The specimens date to the Middle Jurassic period, which the researchers say makes them 166 million years old. They are part of the collections of National Museums Scotland, and are described in a new paper published in The Zoological Journal of the Linnean Society.

Lead author of the study, Dr Elsa Panciroli, an Associate Researcher at National Museums Scotland and Research Fellow at the Oxford University Museum of Natural History, said:“These two skulls may be tiny in size, but their significance is huge. They belong to the most complete early mammal skeletons described so far from the UK, and they offer a unique insight into the early development of mammal life.

“They weren’t found at the same time. The first was found back in 1972, and was named Borealestes serendipitus. Borealestes was the first mammal from the time of dinosaurs ever found in Scotland. We found the second fossil in 2018 on Skye. We thought it was the same species, but realised it was a new one after CT scanning it,based on the shape of the upper teeth. The ridges on the teeth reminded us of the peaks of the Cuillin mountain range on Skye, nearby where the fossil was found, so we named it after them, Borealestes cuillinensis.”

Borealestes cuillinensis was a small, mouse-like animal that lived alongside the dinosaurs. It had a long snout and its body was covered in fur. It ate insects, and lived on the margins of the freshwater lagoons that covered Skye at that time.

The specimens were discovered 46 years apart, but both were found on the Strathaird peninsula on the Isle of Skye. Numerous other fossils have been found there, including amphibians and dinosaurs which would have lived alongside Borealestes. The CT and synchrotron scanning techniques used in the research have enabled production of a 3D digital reconstruction by Matt Humpage of what the skulls would have looked like when intact.

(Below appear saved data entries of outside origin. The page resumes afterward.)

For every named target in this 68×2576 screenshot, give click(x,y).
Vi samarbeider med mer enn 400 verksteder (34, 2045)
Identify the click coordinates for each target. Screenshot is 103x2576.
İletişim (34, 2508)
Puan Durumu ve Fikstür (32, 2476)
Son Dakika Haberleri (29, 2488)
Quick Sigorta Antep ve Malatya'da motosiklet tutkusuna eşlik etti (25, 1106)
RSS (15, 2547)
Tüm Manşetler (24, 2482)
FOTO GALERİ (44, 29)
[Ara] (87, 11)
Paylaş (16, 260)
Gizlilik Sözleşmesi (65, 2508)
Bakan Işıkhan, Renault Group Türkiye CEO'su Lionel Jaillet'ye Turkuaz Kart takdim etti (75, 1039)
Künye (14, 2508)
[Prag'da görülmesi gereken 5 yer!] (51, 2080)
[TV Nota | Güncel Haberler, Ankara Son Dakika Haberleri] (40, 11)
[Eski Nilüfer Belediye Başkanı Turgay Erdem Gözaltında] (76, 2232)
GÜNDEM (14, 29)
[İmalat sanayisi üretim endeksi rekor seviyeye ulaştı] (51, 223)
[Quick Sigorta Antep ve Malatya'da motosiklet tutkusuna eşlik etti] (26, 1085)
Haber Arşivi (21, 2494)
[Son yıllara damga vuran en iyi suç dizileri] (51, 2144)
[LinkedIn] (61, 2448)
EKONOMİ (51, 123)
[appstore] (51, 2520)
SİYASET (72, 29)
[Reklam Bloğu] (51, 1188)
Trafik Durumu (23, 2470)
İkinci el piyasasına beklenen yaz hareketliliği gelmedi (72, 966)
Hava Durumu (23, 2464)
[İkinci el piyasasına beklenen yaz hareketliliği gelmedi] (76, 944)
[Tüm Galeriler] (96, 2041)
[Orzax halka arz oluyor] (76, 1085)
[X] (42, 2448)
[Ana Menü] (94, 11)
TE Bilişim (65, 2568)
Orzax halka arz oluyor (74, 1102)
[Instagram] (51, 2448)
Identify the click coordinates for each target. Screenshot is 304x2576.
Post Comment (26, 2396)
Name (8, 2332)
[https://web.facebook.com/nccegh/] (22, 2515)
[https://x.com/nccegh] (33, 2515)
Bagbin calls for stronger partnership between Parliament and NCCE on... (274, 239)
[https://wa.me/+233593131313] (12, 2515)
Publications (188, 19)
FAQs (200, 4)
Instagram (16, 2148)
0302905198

Dr Nick Fraser, Keeper of Natural Sciences at National Museums Scotland and co-author of the study, said: “When we think of the Jurassic period, most of us will automatically think of dinosaurs, and that’s probably especially true of Skye, where there have been some terrific dinosaur finds. However, the development of mammal life, including ourselves, goes back to this time with lots of new groups and lineages emerging. 

“Aside from describing a new species, which is always exciting, this is an important piece of research because Jurassic mammals are frequently only known by their teeth and isolated fragments. This paper is really significant because it describes skull material which is really rare. As such it will be widely cited in the future on many publications dealing with Jurassic mammals from anywhere in the world.” 

The paper was co-authored by curators from the Natural Sciences department at National Museums Scotland and researchers from the Universities of Oxford, Birmingham, Chicago and Edinburgh, the Natural History Museum in London, and the European Synchrotron Radiation Facility (ESRF). The current paper describes the skulls, with further detailed study to follow on the animals’ skeletons.